Adverse events were common, prompting treatment change in the majority of patients. Previous data has suggested a median of 29% of patients (IQR 16.1–53.3%) develop adverse events, with other reports reaching numbers similar to our findings of 79% [41, 51, 52]. The close clinical follow-up provided in our program may have led to increased detection of lower-grade adverse events, particularly gastrointestinal, and lower threshold for adjusting therapy. The observed high rates of ototoxicity with aminoglycosides are likely indicative of early discontinuation to avoid permanent damage. Unfortunately, audiology reports are not added to the patient electronic record for us to correlate. Nonetheless, this highlights the challenges of our currently available drug options and the ongoing need for new therapies.

The retrospective nature of our study introduces several limitations including the contextual rationale for some treatment decisions (why a drug was initiated/discontinued). This may also miscalculate adverse event frequency. Similarly, data on the severity of adverse events is limited due to inconsistent documentation of objective measures. The small sample size limits us to descriptive analysis with insufficient numbers for further statistical analysis, however we aimed to collect data that could be compiled with other patient-level studies [53]. Additionally, we sought to provide sufficient pragmatic program details for comparison to other low incidence countries. Successful treatment outcome definitions that were not intrinsically tied to durations of treatment may have increased our incidence of treatment success. However, evidence for treatment durations beyond culture conversion are evolving and may in fact allow shorter treatment durations that do not necessarily align with current international guidelines. Finally, while we cannot exclude the possibility of patients relapsing but presenting to care in another province or country, all patients with suspected or confirmed TB in Alberta receive care through our three clinics. Any suspicion of relapsed disease within the province would almost certainly be referred back to the TB program. The ProvLab is the only licensed facility to perform TB culture and liaises directly with the TB clinic. Death on treatment is reported in the provincial TB registry.
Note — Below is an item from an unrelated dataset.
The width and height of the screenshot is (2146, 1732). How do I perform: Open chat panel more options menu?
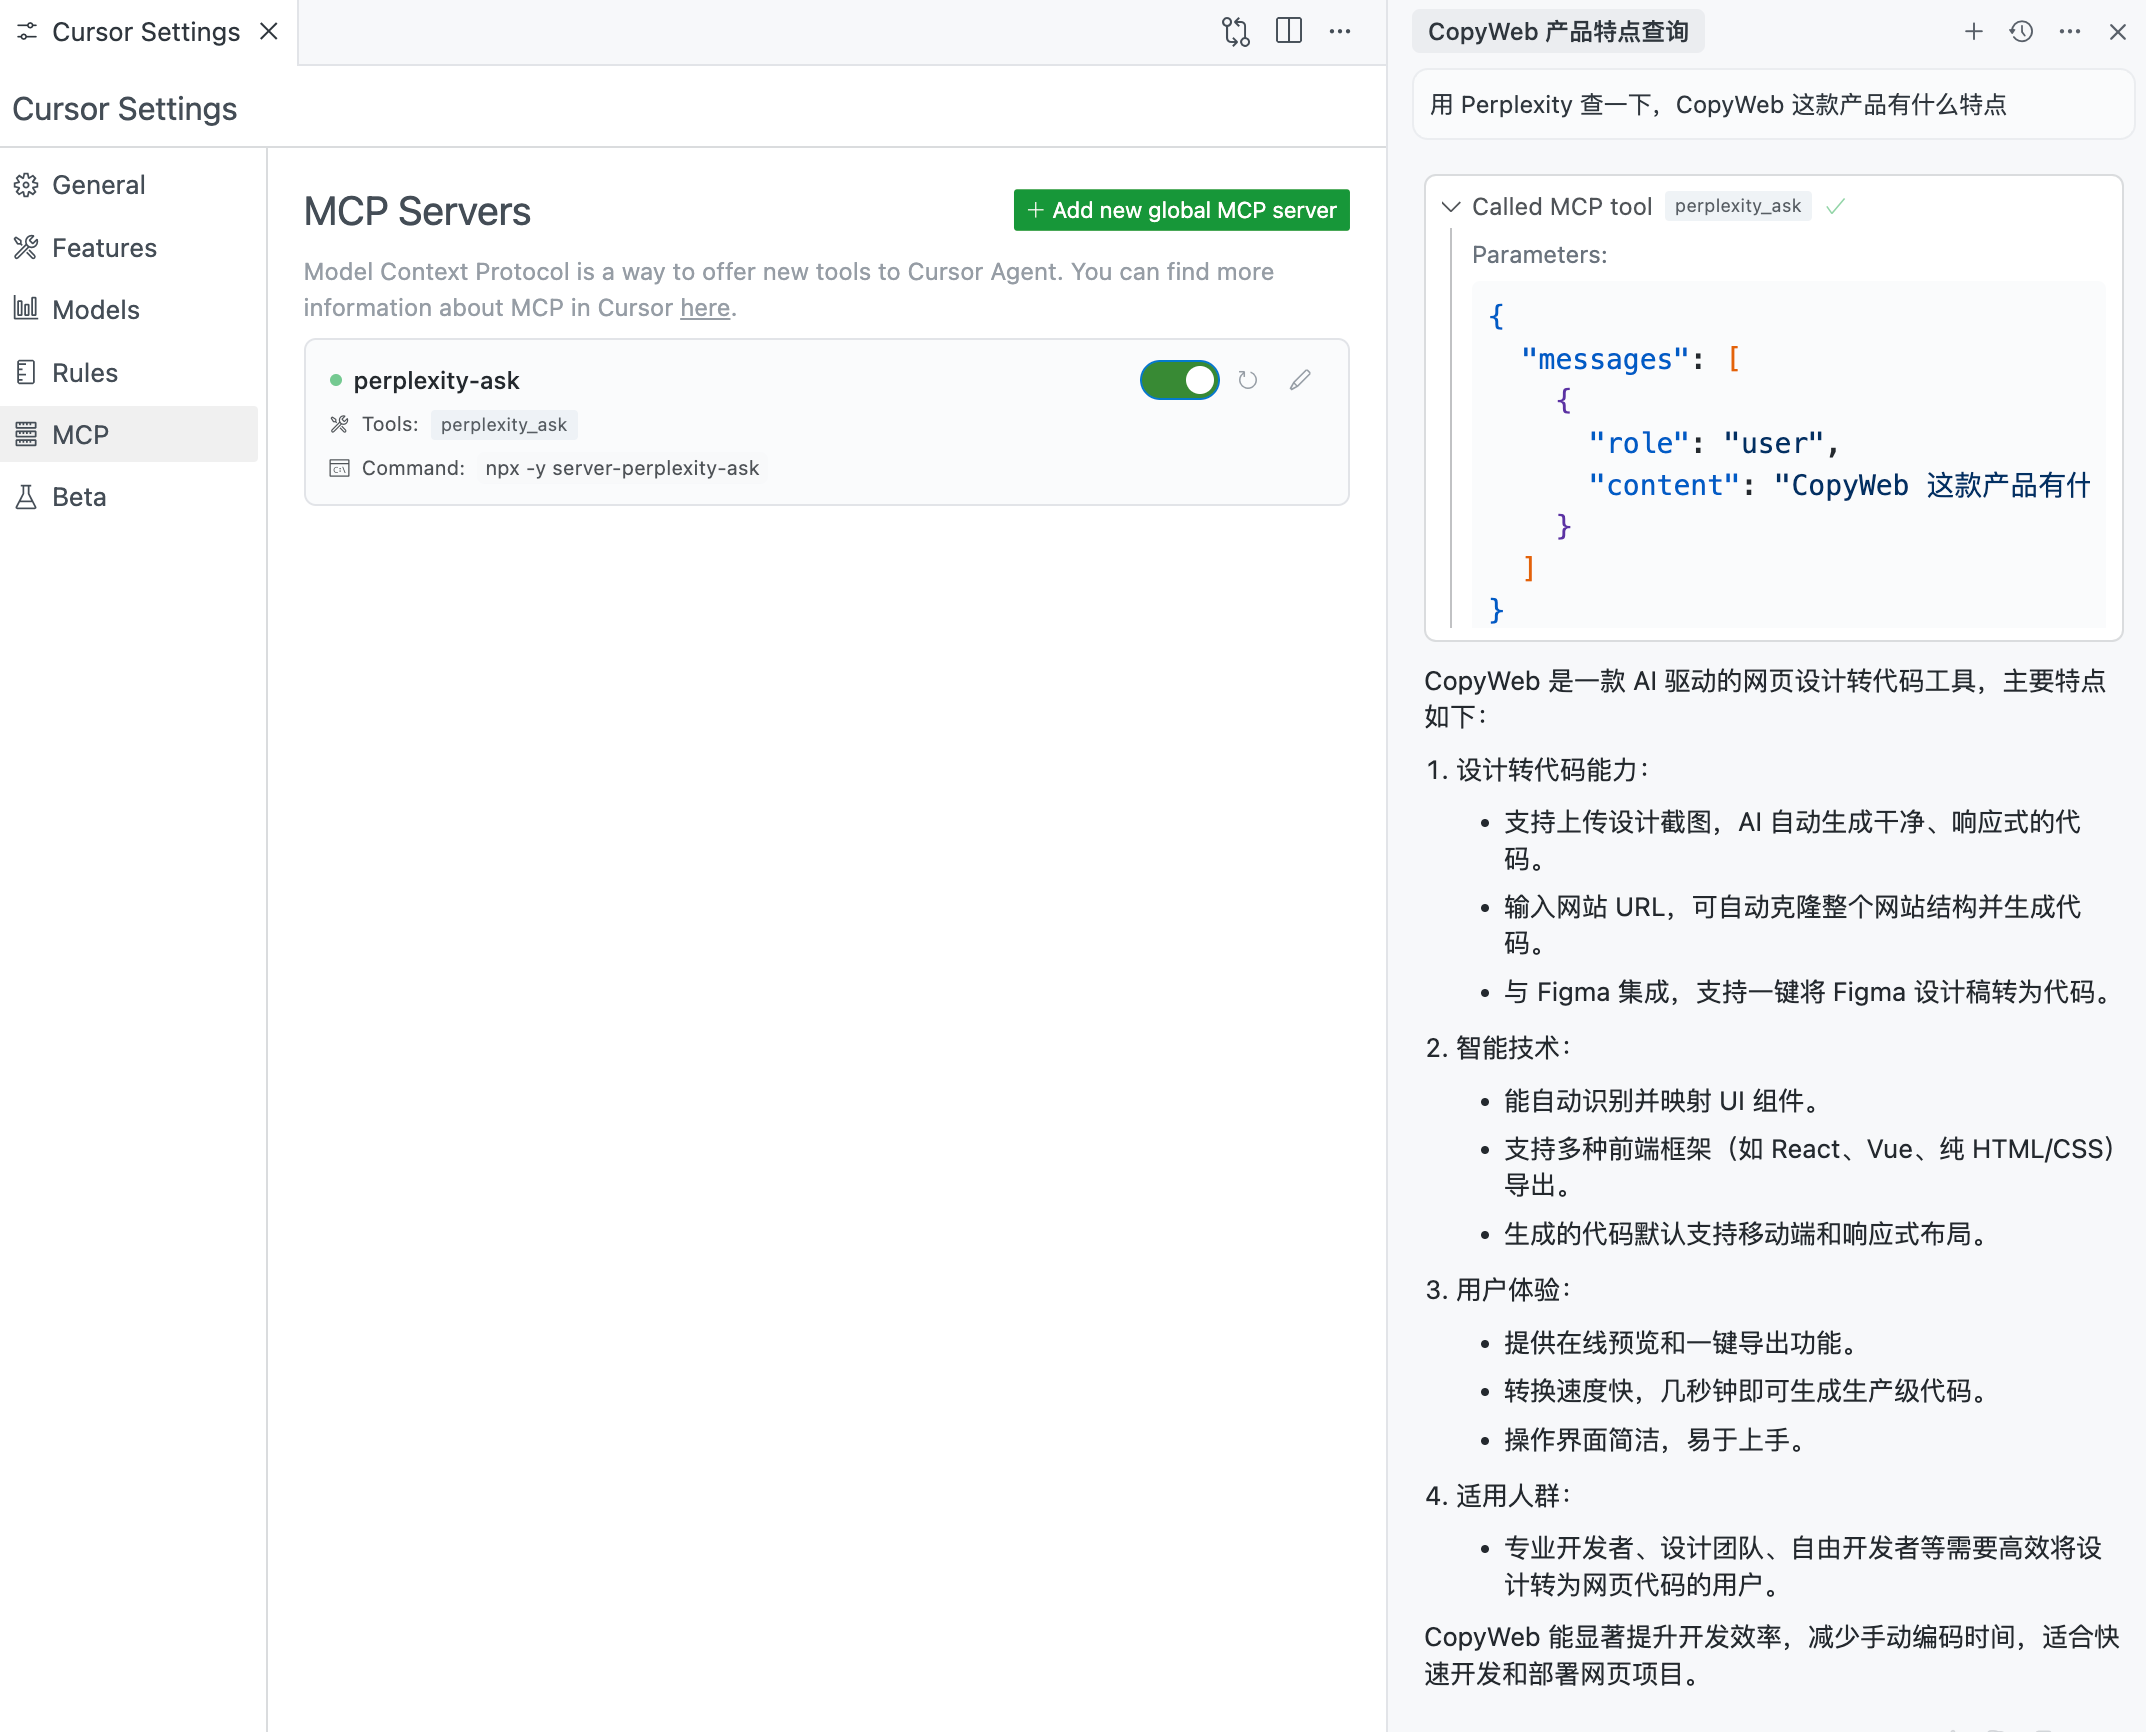pos(2069,32)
Combined with the fact that patients willing to be followed are seen for two years following treatment completion–which is the most frequent timeframe for relapse—this reduces the likelihood of missed cases and would detect unexpected mortality.

Conclusion

Our rates of RR/MDR-TB were consistent with Canadian rates over the same time period, with high incidence in foreign-born patients and with prior treatment. Patients were frequently detected at the time of immigration, which reduces the risk of community transmission. Individualized treatment regimens were variable, often shorter than contemporary Canadian guidelines and complicated by frequent adverse events. Despite this, treatment success was very high at 96%, likely attributable to significant treatment support, close monitoring, and the flexibility to adjust intolerable regimens while maintaining sufficient and effective medications. Patients in Canada would benefit from earlier access to new TB agents and all-oral regimens recommended by current international guidelines, along with ongoing exploration of shorter treatment duration to improve outcomes.